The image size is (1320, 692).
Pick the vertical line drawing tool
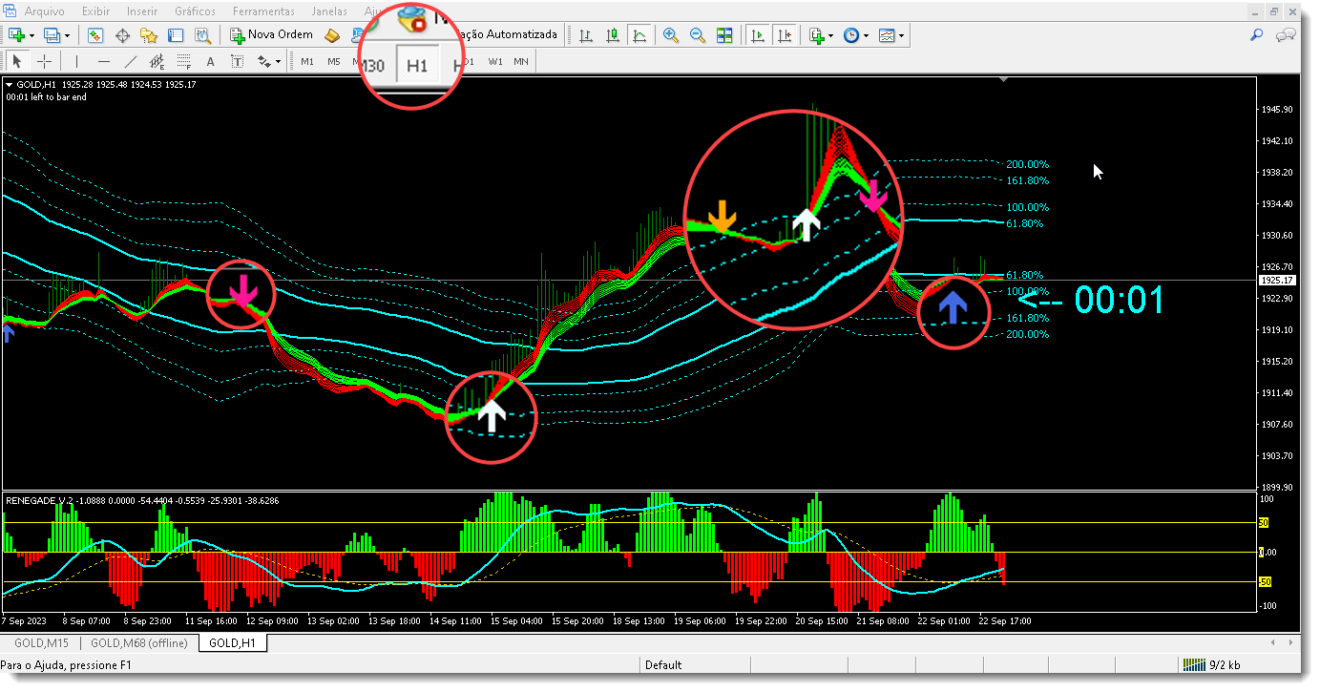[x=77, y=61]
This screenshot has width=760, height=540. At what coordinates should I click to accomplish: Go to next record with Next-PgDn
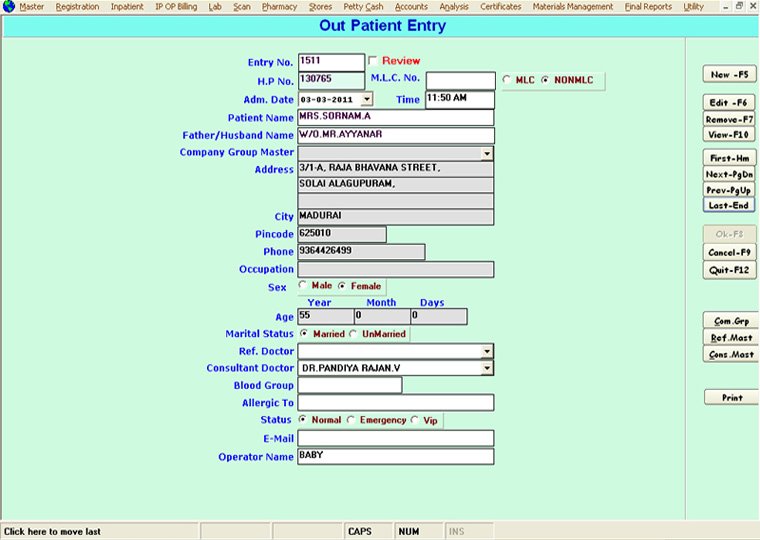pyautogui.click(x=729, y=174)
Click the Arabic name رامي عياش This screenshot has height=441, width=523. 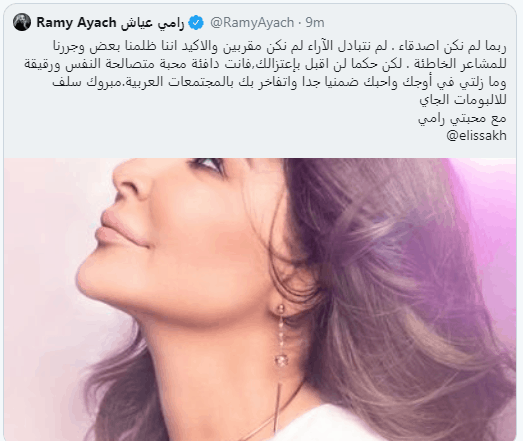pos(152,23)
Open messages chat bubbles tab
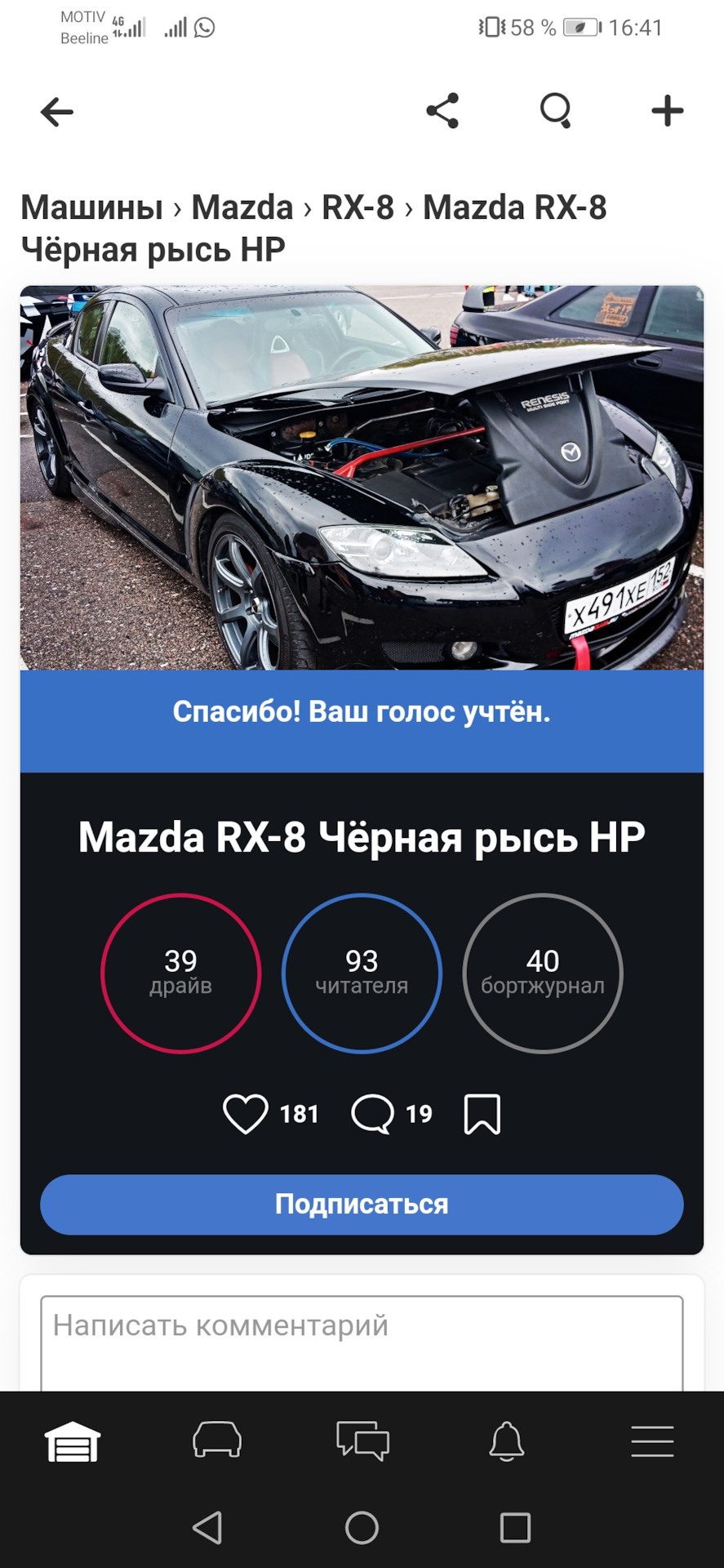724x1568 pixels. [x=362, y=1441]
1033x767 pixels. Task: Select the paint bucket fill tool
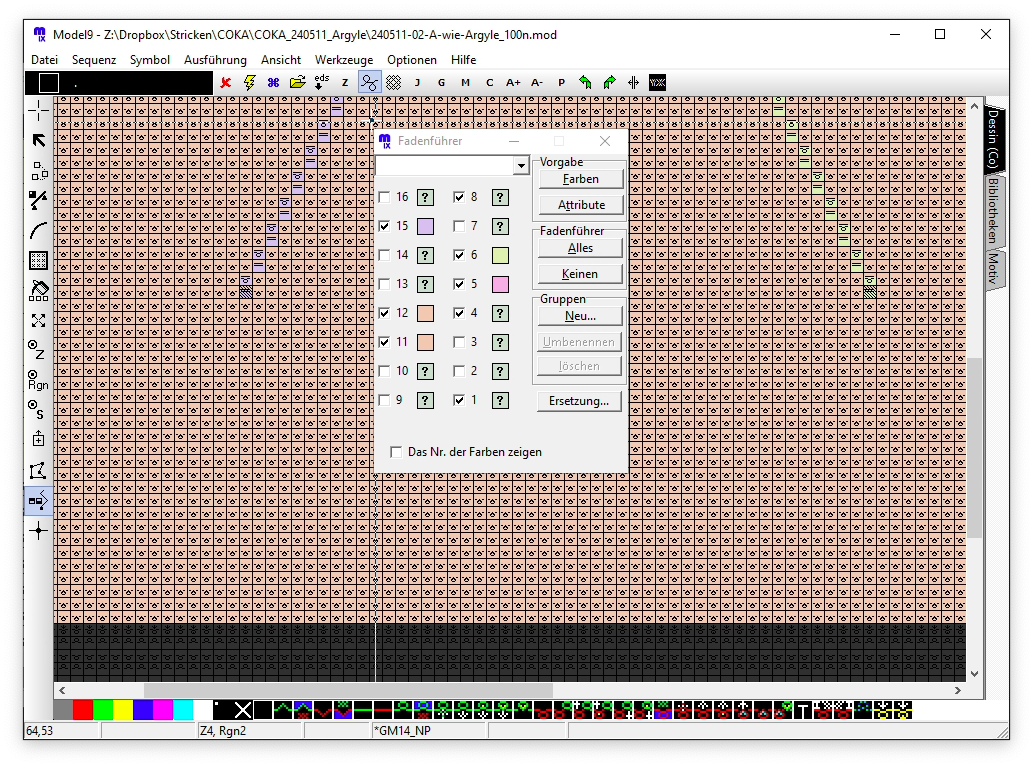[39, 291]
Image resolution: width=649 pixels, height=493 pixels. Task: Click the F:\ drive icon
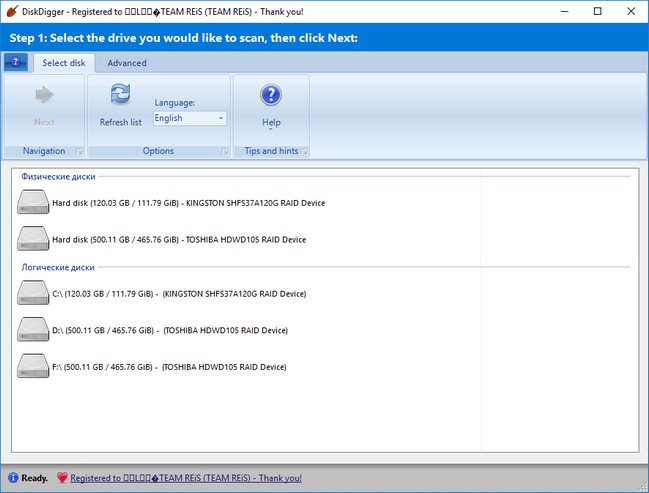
--
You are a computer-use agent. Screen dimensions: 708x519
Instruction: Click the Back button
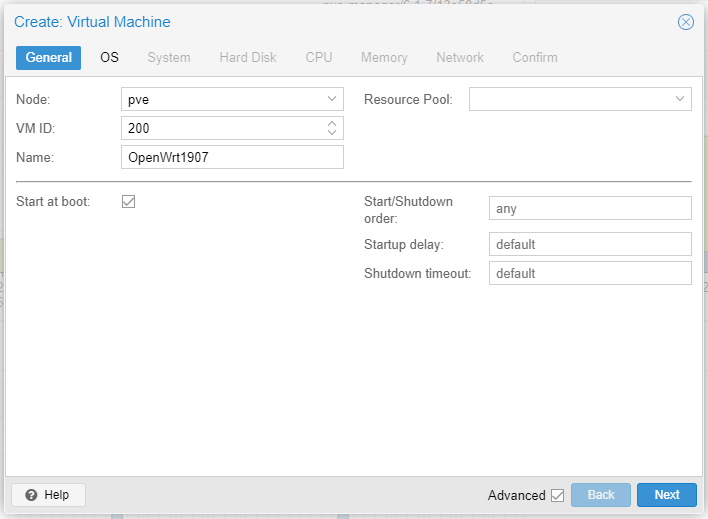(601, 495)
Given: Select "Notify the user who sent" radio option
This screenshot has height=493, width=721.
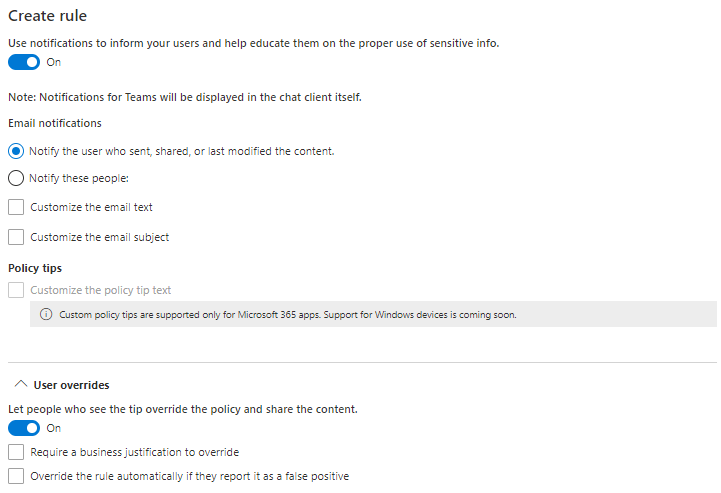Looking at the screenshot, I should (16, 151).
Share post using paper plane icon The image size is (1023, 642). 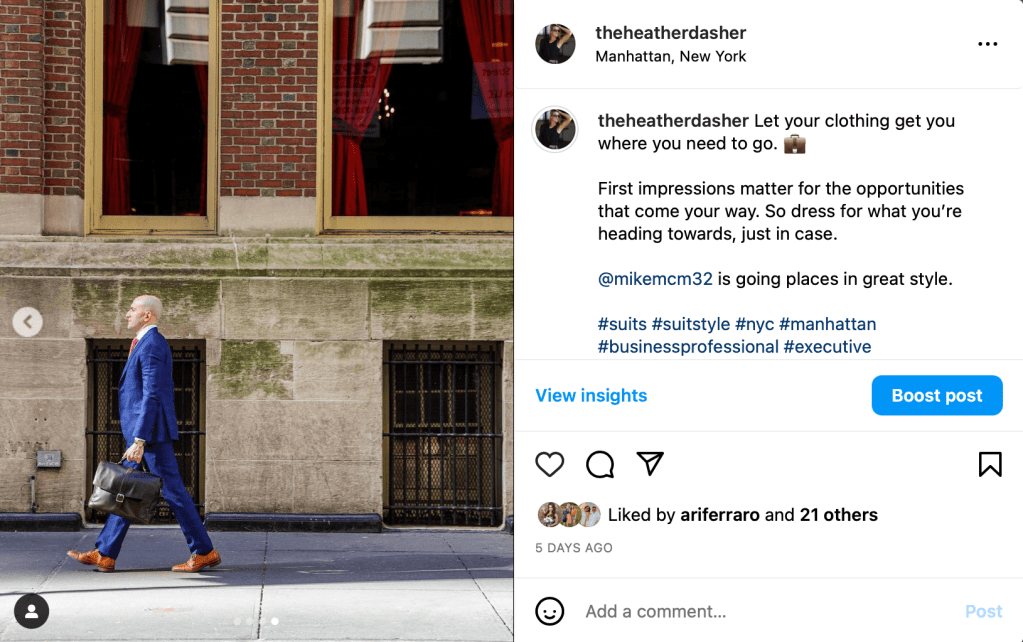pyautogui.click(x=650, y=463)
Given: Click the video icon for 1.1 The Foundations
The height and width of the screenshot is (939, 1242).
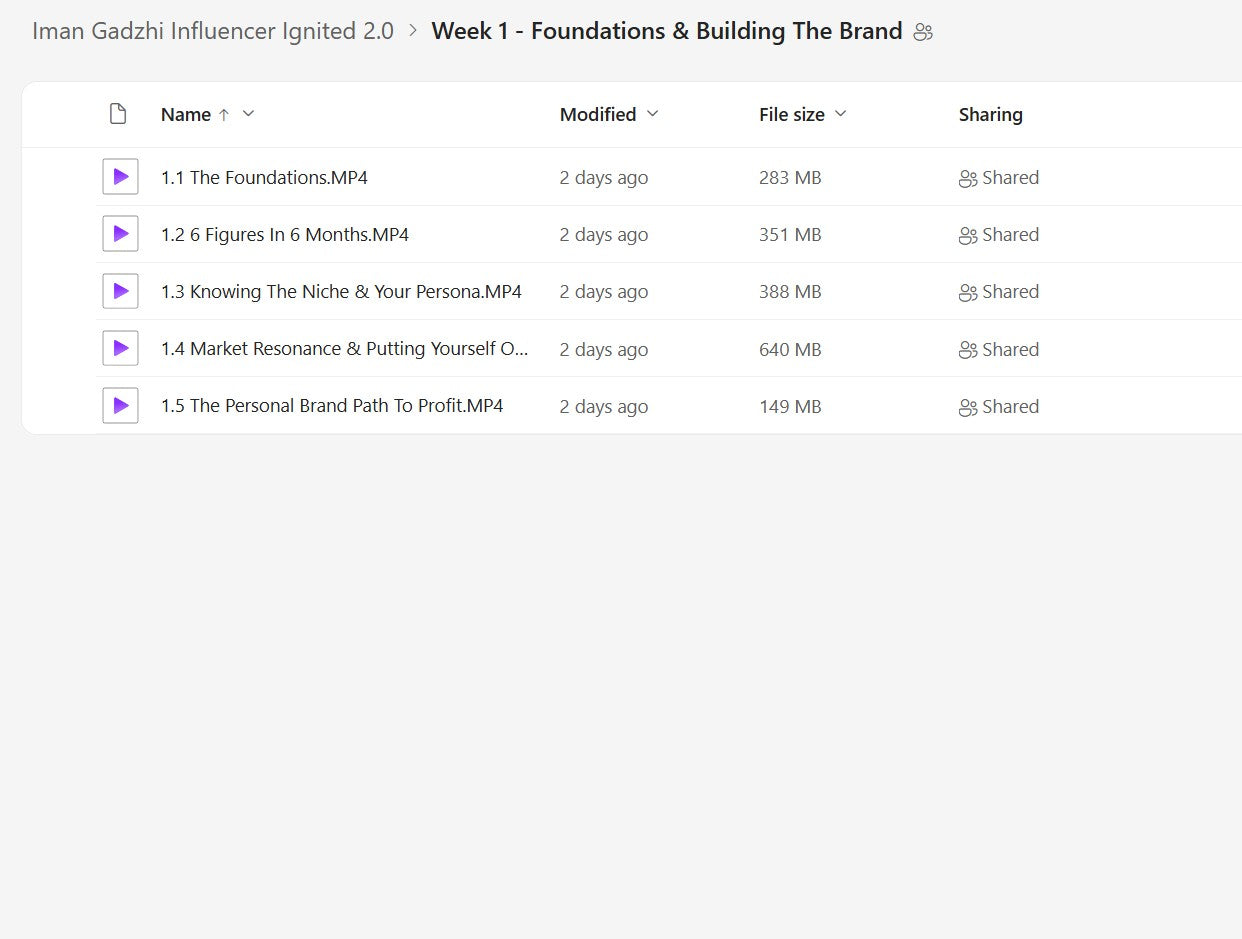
* * *
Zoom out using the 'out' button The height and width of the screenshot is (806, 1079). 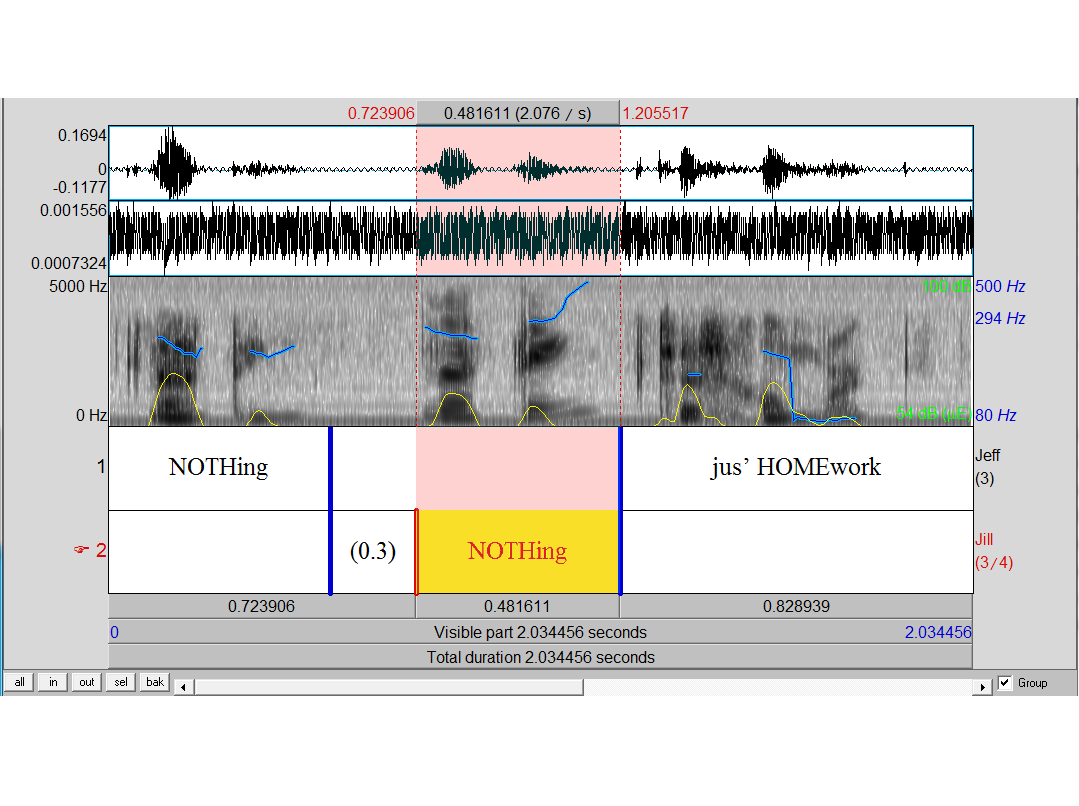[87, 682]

• **TASK DETAILS**: Each line in the listing above that includes the word "Given" needs to be copied out.

• **EXERCISE ANSWER**:
Given: Select "Notify the user who sent" radio option
Given: Click the video icon for 1.1 The Foundations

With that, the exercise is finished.